**Record extracts:**
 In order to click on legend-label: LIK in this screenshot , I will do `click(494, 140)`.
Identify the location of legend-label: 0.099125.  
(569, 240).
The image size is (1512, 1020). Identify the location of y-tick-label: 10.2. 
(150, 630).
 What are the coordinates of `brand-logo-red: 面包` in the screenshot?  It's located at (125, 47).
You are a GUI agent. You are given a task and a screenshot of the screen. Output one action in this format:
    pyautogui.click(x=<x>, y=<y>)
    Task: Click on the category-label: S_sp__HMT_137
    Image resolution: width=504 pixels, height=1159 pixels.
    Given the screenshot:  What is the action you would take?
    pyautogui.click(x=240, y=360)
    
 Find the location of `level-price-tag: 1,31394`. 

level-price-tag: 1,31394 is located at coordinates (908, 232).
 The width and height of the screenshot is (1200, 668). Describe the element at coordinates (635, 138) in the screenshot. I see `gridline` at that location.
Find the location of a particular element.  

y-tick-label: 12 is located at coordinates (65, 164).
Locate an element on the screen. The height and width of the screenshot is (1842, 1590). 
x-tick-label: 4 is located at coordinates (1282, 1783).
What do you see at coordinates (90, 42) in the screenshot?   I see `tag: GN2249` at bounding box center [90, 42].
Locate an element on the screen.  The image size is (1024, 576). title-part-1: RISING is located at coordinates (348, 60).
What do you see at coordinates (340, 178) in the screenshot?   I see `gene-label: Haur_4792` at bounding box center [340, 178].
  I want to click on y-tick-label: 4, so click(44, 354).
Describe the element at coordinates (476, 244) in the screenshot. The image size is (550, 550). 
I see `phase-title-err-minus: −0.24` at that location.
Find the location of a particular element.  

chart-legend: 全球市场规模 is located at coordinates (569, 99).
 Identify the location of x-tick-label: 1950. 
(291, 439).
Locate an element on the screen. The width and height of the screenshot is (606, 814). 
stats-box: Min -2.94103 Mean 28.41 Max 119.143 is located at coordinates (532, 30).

**To-do item:** Print the data word for word from its first line through the line that contains "(150, 630).", including both of those lines.

**Output below:**
 In order to click on legend-label: LIK in this screenshot , I will do `click(494, 140)`.
Identify the location of legend-label: 0.099125.  
(569, 240).
The image size is (1512, 1020). Identify the location of y-tick-label: 10.2. 
(150, 630).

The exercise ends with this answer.